We set deadlines for homework, tests, and labs to be completed. At the same time, we understand that some delays are unavoidable.

  • Homework: Students have five "late days" that they can use without penalty on homework through the semester. After those "late days" have been used, each day late will be assessed a 10% penalty from the final grade of that homework assignment. As an example, after using all five late days, a homework assignment turned in one day late could earn a maximum score of a 90% on that homework.
    • Students cannot turn in any single homework more than 48 hours late. This allows us to release the homework solutions each Thursday at 2pm.
  • Tests: Tests cannot be turned in late. Please talk to your instructor in advance if you have a conflict that will interfere with a test.
  • Labs: Since labs are group projects, they cannot be turned in late. Please talk to your instructor if your team is facing circumstances that may interfere with the lab.

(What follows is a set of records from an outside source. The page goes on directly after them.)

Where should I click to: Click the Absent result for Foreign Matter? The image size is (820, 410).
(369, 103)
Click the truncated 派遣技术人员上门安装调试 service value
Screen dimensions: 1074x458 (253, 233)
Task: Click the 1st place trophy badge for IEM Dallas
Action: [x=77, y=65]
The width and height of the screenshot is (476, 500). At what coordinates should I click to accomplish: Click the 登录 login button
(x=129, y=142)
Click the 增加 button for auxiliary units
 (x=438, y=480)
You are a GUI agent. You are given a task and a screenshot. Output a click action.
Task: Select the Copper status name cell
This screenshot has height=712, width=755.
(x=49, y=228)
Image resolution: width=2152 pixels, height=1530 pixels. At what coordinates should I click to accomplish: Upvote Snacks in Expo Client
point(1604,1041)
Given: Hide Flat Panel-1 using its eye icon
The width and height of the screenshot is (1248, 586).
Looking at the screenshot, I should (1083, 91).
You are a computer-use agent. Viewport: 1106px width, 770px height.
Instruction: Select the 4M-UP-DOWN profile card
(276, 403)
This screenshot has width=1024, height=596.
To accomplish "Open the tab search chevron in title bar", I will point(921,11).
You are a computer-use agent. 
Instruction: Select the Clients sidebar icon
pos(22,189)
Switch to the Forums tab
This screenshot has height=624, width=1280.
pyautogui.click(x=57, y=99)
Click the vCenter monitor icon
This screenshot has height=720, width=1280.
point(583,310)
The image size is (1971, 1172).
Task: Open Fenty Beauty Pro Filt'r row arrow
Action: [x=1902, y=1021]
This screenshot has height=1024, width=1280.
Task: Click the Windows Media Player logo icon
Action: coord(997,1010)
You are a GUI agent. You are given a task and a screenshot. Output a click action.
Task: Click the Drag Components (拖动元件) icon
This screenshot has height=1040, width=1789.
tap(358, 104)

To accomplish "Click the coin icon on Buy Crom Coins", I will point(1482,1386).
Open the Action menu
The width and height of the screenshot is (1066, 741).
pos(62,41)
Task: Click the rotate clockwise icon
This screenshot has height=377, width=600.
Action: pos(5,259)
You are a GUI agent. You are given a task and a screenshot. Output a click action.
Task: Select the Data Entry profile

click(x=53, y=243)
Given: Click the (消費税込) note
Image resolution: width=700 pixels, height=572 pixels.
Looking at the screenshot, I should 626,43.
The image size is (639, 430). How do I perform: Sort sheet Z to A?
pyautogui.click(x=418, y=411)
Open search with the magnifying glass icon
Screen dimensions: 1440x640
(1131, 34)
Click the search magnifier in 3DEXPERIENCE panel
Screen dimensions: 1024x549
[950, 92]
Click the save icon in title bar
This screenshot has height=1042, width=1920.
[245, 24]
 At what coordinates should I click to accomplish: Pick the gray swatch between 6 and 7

We appreciate that these are challenging times. Please, be encouraged to talk with your instructor if you have a challenge that arises. We want to support your learning, not cause anxiety or stress. We will work with you to find an accommodation.

Principles of Community

We affirm the UC Berkeley Principles of Community and we endeavor to create a positive, supportive, and inclusive learning environment for all students and all of students' identities. If there is a part of your identity that you would like your instructors or classmates to recognize, please let us know however you are most comfortable.